◆ **BRIEF**
Images are to be dropped, and the rest of the data reproduced exactly.

◆ **TASK INPUT**
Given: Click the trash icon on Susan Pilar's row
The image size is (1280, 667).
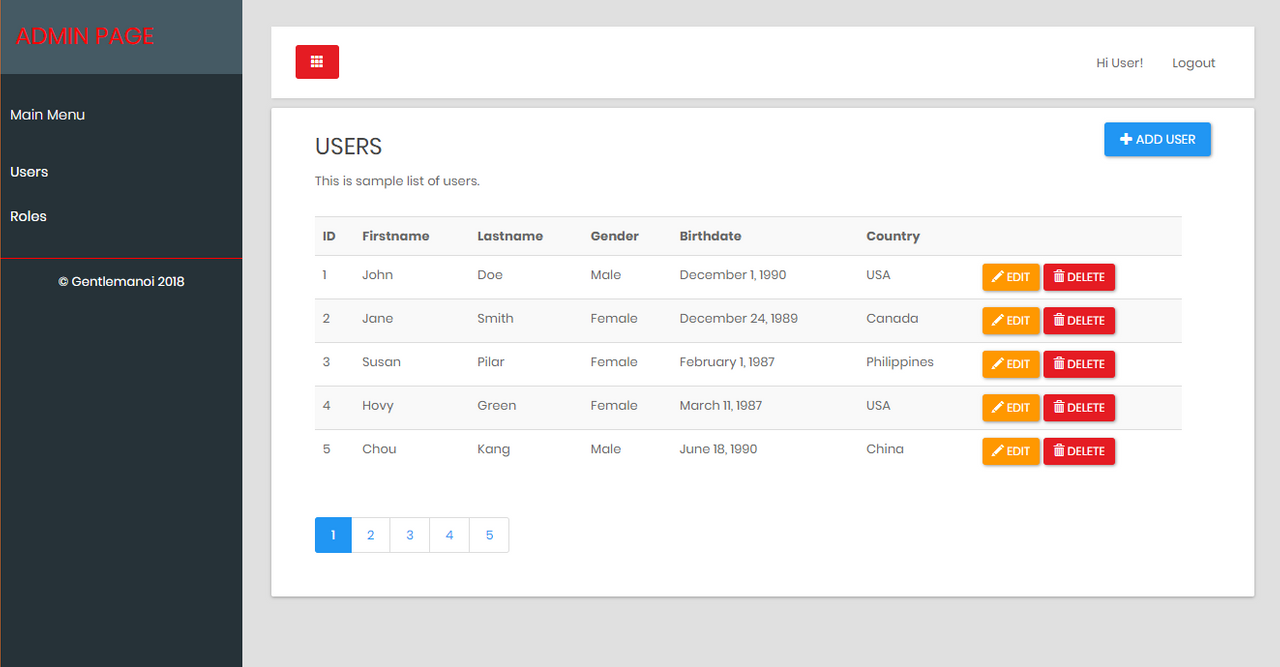Looking at the screenshot, I should coord(1060,363).
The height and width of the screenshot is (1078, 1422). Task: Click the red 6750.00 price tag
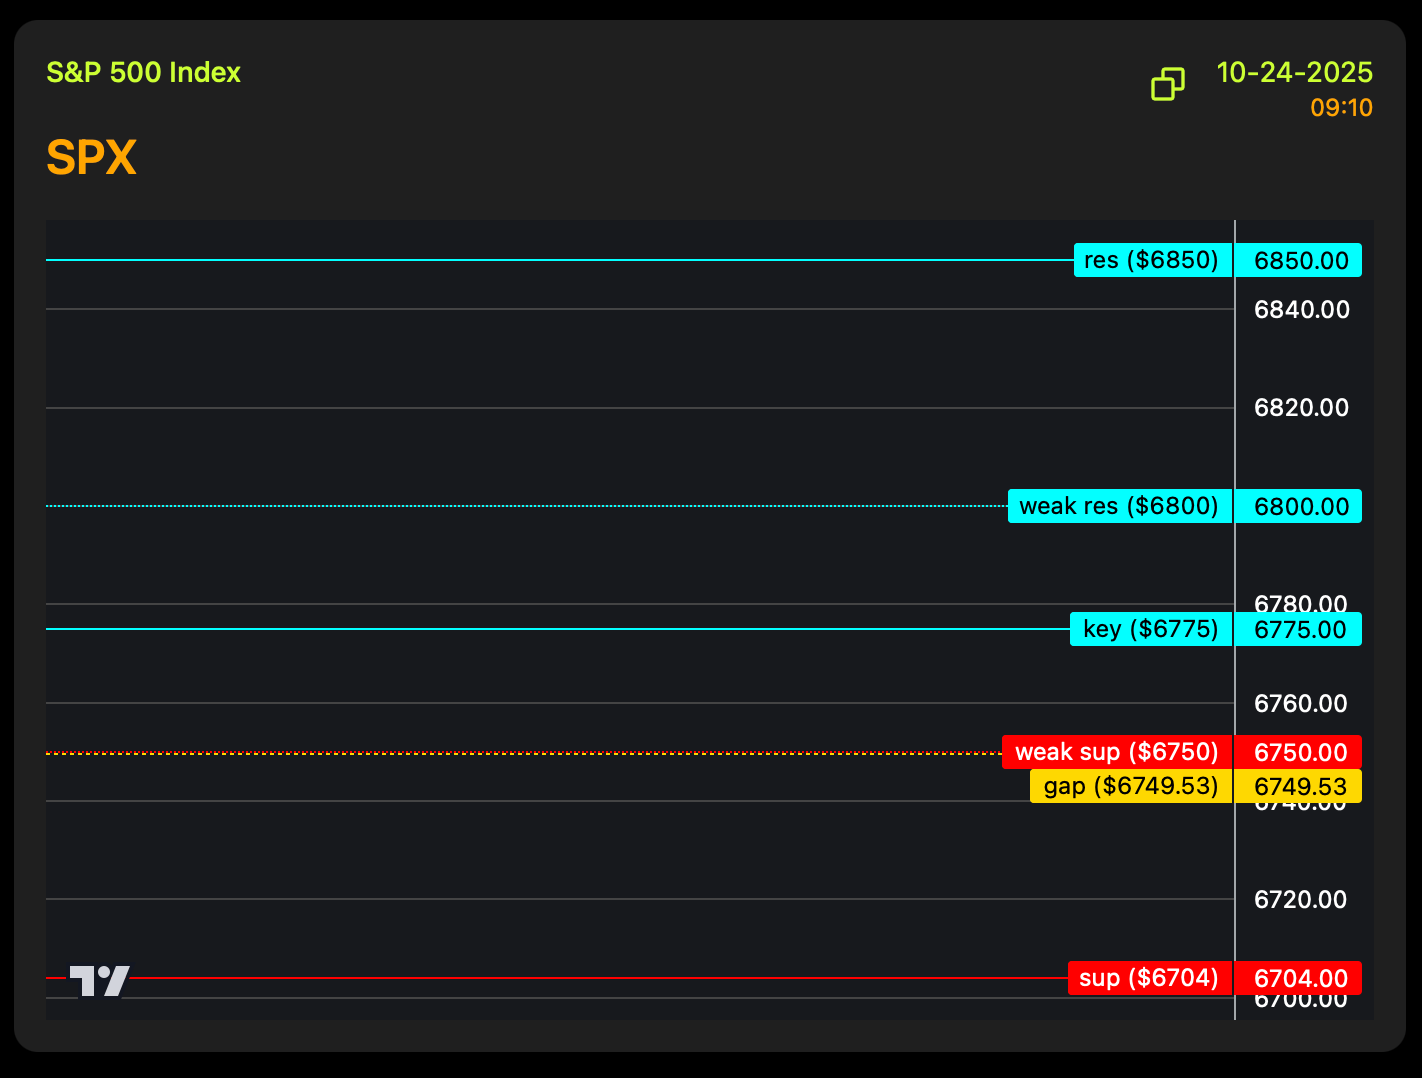tap(1300, 753)
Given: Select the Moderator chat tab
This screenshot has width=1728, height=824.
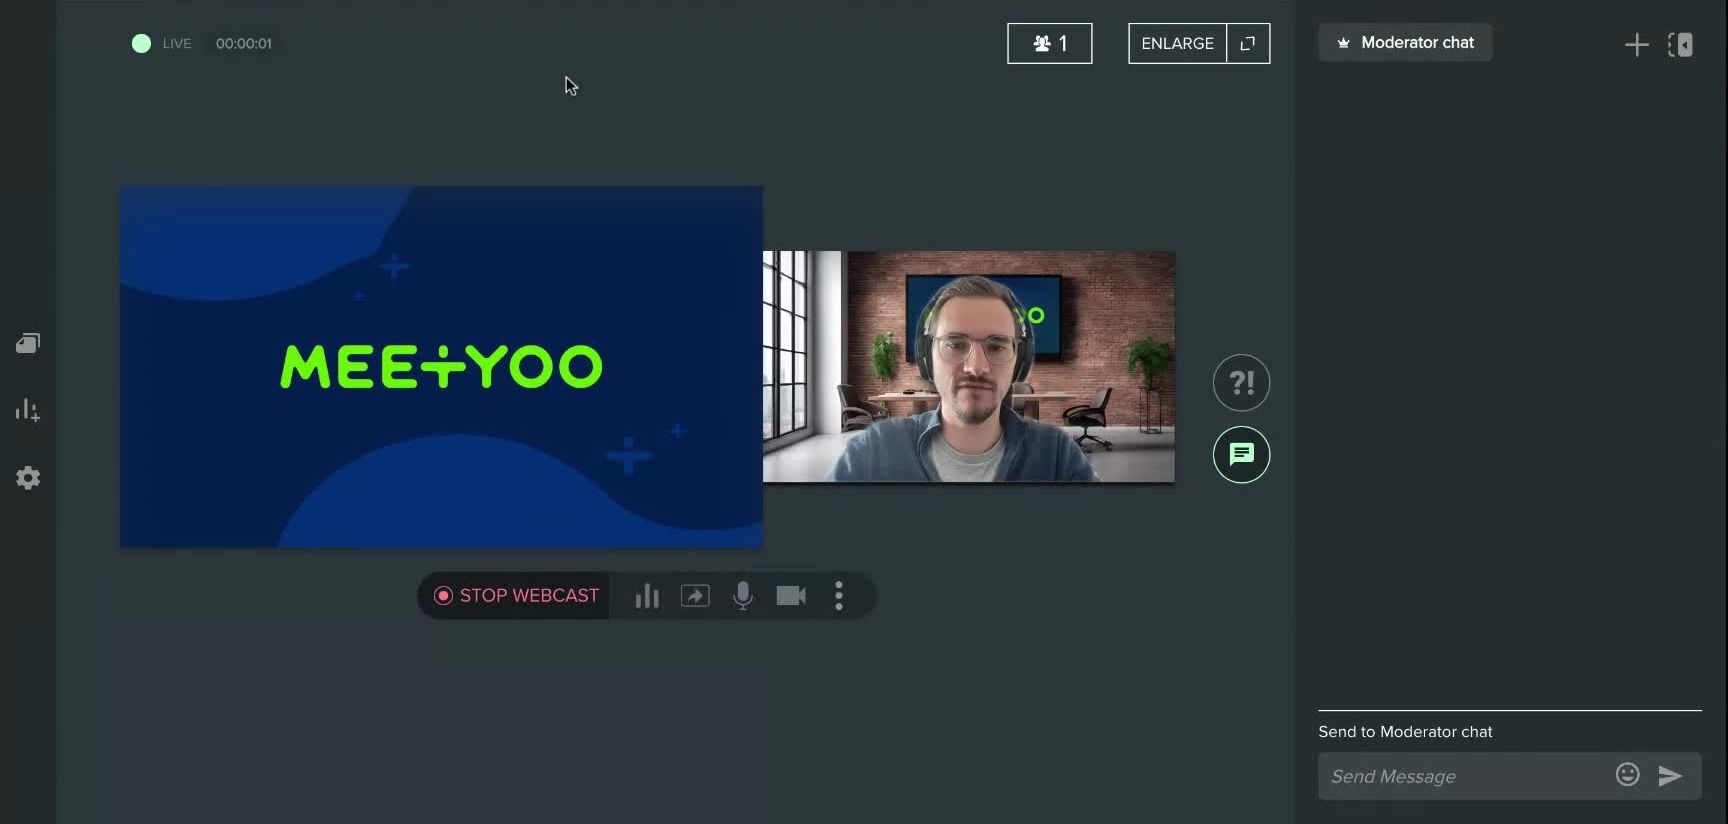Looking at the screenshot, I should click(x=1405, y=43).
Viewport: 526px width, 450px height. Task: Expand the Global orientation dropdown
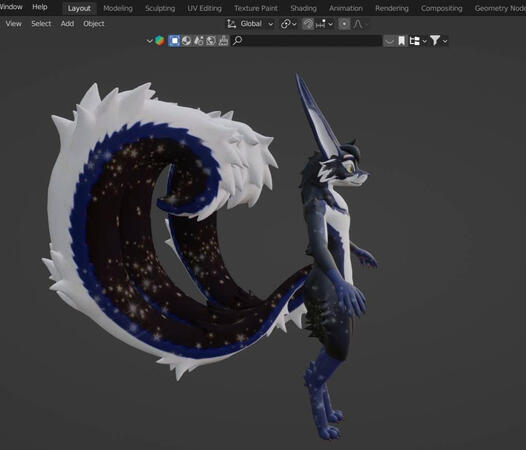257,24
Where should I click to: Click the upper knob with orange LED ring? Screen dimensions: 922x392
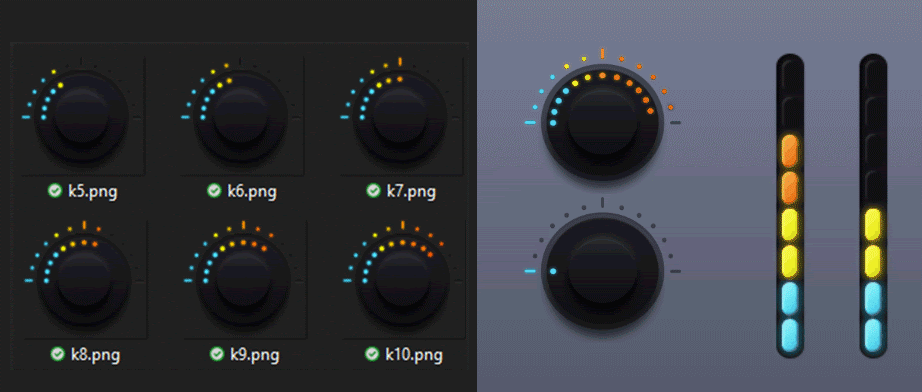point(603,122)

◆ **WRITTEN RESPONSE**
Given: Click the trash icon on Susan Pilar's row
The image size is (1280, 667).
Looking at the screenshot, I should coord(1060,363).
The height and width of the screenshot is (1078, 1422). Task: Click the red 6750.00 price tag
tap(1300, 753)
Given: Select the Moderator chat tab
This screenshot has width=1728, height=824.
Looking at the screenshot, I should click(x=1405, y=43).
Viewport: 526px width, 450px height. Task: Expand the Global orientation dropdown
257,24
Where should I click to: Click the upper knob with orange LED ring? Screen dimensions: 922x392
point(603,122)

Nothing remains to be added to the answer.